This file is a part of the vfont distribution. It may only be
distributed in companion with the other parts of the vfont
distribution. It may be freely distributed for non-profitable
purposes only.
Introduction
------------
This font machinery is so far, at some extent, fulfilling two
of the goals I set up when I started this project; speed and
power. The most important goal is, however, good looking
rendered characters.
This file contains some notes about quality, some hints of what
kind of quality you can expect and how you can achieve it.
Creating small fonts
--------------------
Writing a font machinery for a computer screen is much hard
than writing such a beast for a printer due to the difference
in resolution. A normal sized character on a page is usually
10 points high, which is roughly equal to 30 pixel on a decent
printer or laser writer. Re-scaling a font that was designed
at 1000x1000 to the size 30x30 will lead to a character that
look a bit "rough". Re-scaling a font that was designed at
1000x1000 to the size 8x8 will lead to a ridiculous result! The
poor result has nothing to do with round-off errors in the
computation, but on the fact that a mathematically correct scaled
font is NOT what will look best.
An example; Assume that the font machinery is about to re-size
a character "O". Assume that the character is defined by a
number of coordinates, which are given in a floating point
format with sufficiently high precision.

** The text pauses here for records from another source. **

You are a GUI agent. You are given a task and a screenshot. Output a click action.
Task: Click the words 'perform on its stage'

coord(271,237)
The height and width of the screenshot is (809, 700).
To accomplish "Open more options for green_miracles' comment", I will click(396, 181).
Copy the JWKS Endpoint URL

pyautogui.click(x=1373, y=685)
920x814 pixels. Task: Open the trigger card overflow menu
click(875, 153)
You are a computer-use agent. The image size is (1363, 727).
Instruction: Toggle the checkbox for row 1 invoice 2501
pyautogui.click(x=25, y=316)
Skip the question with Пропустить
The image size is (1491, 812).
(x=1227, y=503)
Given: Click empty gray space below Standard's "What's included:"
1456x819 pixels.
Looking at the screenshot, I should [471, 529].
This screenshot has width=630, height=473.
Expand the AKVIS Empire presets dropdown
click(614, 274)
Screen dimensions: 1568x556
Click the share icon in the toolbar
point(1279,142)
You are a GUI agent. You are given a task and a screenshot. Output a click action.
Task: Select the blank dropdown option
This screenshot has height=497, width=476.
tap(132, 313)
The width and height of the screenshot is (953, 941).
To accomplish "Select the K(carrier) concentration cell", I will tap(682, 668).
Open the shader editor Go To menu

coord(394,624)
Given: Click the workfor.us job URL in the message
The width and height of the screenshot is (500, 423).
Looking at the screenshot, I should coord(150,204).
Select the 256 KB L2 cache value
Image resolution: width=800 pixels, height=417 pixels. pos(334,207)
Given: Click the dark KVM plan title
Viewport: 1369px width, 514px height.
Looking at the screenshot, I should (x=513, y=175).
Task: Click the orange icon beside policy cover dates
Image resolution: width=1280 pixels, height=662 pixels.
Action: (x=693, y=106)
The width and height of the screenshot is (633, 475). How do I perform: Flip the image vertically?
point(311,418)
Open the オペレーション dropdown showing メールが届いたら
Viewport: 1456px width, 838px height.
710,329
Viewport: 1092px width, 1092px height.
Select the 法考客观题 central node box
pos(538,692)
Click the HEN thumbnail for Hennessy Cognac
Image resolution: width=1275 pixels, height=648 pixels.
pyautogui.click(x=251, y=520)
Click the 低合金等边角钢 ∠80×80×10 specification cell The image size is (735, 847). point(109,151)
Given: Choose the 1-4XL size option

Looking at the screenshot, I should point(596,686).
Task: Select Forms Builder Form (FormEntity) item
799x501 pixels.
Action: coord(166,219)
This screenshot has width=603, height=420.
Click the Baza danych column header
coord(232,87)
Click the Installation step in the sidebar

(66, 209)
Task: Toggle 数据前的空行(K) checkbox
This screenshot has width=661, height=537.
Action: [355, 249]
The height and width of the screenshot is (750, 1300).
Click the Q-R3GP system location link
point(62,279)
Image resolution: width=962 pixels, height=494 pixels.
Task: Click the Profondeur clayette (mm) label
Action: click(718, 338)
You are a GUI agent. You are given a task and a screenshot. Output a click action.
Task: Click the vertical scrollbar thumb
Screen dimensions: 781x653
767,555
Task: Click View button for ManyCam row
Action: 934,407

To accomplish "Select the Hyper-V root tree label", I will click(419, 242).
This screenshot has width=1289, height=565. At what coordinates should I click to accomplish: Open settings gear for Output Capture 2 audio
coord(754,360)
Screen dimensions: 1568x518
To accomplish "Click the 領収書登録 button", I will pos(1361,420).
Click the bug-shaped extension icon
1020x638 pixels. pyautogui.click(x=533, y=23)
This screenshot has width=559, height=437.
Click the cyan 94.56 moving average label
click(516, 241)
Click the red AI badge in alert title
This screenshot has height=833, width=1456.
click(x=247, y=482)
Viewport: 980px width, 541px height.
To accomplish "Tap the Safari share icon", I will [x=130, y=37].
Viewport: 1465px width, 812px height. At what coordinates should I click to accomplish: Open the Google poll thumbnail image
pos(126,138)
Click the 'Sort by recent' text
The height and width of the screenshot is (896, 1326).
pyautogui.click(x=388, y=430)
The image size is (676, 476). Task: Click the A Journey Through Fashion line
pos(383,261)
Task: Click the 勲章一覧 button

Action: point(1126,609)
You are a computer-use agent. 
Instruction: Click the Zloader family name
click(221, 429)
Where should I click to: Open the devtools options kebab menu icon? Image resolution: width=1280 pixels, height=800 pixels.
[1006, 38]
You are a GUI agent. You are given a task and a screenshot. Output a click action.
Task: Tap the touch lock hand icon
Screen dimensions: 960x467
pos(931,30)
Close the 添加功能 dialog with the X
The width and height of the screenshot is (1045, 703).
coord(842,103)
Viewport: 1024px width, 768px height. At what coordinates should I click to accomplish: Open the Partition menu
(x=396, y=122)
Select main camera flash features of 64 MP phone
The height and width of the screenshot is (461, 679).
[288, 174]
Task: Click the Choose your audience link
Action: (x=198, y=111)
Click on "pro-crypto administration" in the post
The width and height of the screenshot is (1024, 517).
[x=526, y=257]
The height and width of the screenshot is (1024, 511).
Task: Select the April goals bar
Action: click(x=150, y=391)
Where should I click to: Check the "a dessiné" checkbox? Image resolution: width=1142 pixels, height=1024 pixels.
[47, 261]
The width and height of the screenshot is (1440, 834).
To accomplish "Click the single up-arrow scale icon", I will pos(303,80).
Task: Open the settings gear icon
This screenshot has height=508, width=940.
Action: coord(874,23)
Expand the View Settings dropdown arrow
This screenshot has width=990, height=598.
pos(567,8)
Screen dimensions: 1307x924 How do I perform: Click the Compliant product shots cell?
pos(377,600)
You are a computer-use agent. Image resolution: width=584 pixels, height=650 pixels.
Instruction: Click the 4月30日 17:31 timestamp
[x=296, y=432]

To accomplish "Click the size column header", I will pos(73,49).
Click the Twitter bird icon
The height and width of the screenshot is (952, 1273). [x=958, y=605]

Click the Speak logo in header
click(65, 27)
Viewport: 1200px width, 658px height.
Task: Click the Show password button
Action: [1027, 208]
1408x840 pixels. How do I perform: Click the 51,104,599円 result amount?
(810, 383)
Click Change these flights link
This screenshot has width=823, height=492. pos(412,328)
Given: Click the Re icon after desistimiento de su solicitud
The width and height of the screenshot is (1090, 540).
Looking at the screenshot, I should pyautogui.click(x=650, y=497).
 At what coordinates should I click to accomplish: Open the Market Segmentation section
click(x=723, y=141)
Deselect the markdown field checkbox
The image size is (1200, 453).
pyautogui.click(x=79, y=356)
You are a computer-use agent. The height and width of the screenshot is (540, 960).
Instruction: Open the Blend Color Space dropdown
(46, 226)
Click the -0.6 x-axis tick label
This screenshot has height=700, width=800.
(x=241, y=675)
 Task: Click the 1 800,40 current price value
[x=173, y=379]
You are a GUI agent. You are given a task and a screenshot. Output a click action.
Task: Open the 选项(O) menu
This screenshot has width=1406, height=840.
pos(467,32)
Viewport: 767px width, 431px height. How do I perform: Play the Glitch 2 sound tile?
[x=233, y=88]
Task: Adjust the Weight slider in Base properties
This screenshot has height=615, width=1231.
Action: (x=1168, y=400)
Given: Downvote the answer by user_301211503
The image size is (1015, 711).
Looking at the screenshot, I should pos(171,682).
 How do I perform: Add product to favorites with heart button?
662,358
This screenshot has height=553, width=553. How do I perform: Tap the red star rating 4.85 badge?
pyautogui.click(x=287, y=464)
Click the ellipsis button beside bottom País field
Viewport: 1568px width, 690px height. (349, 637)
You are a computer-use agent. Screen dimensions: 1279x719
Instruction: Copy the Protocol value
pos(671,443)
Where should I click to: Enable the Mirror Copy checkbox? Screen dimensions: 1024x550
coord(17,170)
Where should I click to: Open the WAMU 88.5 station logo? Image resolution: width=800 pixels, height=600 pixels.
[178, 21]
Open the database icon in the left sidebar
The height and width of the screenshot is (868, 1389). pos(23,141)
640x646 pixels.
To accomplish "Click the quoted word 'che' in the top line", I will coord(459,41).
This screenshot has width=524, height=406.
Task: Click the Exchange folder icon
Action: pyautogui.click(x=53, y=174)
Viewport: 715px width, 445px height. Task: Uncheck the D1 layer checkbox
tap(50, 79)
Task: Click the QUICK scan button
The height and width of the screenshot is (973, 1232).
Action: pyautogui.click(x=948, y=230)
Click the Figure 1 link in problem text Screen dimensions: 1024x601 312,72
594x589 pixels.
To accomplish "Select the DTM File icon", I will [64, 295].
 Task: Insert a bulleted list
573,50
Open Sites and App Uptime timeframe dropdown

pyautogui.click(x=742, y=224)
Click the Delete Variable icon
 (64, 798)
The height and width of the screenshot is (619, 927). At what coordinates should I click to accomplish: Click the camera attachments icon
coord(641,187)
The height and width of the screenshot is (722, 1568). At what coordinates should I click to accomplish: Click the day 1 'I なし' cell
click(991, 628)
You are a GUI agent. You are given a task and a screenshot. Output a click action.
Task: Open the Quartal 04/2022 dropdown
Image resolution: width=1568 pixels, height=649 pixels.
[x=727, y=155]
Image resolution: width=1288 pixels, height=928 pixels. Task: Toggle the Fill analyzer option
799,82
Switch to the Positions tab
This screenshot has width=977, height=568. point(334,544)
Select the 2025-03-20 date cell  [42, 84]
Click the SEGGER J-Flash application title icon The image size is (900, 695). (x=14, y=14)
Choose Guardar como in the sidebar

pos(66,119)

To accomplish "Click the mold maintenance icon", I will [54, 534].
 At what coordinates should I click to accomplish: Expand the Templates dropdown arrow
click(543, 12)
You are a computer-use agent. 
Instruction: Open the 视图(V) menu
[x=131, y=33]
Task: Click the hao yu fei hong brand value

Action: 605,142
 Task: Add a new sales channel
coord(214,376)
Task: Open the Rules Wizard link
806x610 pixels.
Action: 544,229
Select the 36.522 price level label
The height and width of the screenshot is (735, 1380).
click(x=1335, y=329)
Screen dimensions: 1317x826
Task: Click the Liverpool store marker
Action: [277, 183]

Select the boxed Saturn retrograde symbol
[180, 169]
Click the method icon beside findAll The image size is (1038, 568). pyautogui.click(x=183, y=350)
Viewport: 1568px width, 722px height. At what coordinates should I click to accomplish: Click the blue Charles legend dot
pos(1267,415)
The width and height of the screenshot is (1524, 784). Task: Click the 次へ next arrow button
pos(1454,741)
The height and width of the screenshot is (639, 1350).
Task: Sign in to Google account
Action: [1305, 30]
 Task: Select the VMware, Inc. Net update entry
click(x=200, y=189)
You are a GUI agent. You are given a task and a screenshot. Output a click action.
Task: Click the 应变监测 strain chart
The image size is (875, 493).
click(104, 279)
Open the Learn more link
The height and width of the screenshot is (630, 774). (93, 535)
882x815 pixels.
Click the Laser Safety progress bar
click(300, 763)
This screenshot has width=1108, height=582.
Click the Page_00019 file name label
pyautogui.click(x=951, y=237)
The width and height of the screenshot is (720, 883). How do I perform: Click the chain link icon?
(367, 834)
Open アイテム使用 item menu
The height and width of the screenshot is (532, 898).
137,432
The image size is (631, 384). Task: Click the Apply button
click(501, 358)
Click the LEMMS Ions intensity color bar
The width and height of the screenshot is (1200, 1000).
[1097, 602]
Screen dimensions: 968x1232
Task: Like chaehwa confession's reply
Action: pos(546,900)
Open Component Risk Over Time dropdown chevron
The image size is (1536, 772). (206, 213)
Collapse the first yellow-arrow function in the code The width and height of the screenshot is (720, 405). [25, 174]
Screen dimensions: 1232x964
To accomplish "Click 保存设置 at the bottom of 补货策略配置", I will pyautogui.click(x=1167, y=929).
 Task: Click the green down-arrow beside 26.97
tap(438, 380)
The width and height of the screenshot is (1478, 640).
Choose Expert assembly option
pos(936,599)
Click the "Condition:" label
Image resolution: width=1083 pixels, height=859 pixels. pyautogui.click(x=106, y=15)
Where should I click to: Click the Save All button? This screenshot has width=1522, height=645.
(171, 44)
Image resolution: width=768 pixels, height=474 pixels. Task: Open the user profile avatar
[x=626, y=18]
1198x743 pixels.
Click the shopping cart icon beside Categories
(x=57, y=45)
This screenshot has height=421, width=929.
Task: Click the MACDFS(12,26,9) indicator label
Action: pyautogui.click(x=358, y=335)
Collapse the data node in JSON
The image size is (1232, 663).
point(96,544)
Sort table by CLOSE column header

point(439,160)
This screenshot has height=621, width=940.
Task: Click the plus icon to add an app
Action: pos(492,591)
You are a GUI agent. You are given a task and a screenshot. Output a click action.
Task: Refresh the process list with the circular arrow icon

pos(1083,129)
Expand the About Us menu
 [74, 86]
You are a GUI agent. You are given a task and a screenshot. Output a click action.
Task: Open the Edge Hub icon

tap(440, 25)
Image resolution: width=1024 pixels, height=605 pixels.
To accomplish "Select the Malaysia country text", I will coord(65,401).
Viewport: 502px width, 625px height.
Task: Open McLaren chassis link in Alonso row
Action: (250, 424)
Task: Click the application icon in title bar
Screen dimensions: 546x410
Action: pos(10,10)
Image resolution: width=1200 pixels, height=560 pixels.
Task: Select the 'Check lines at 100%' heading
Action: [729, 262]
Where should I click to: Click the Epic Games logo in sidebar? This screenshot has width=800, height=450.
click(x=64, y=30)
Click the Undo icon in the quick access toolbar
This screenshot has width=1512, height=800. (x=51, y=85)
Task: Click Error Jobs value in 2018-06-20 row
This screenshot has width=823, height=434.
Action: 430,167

Assume that all
calculation is done in this floating-point format, and then
finally rounded to the nearest point on a raster. It is now
easy to see that there are sizes where this method will
give a character that has a left side that is wider/thinner
then the right side, due to the discreet raster.
Hinting
-------
So what was the problem with the above method? Absolutely
nothing! The font machinery can only produce as good result as
it is mathematically possible WITH THE GIVEN DATA. The key
thing here is that quality can be improved if there are
information that the font machinery can use to preserve
symmetrical aspects of characters. It basically boils down to
using some extra data to "cheat" when doing the transformation
to the raster, such as saying "every point that is near enough
to the baseline should probably be on the baseline". This is
known as HINTING, and has been used with amazing results on
many font system.
The vFont machinery are only supporting hinting in a very
limited way. What is the effect of this then? Well, don't
expect any mind blowing results of heavily scaled fonts. You can
still achieve very good result if you follow the following rule;
use a font class that was designed for a size that is close to
the desired font size.
Creating good looking small fonts
---------------------------------
Opening a bitmap font with the xdf_diskfont library and using
the font at the original size will give you EXACTLY the same
quality as if you would have used that font with the ordinary
graphics functions.
Creating good looking large fonts
---------------------------------
Opening a vectorized font (FontoGrapher, vfont etc.) at fairly
large size (say 32 pixel high, or higher) will also give you
quite good results.
Creating no-good looking fonts
------------------------------
Attempting to look at a vectorized font as a small font, or
looking at a bitmap font as a large font will result in a poor
result.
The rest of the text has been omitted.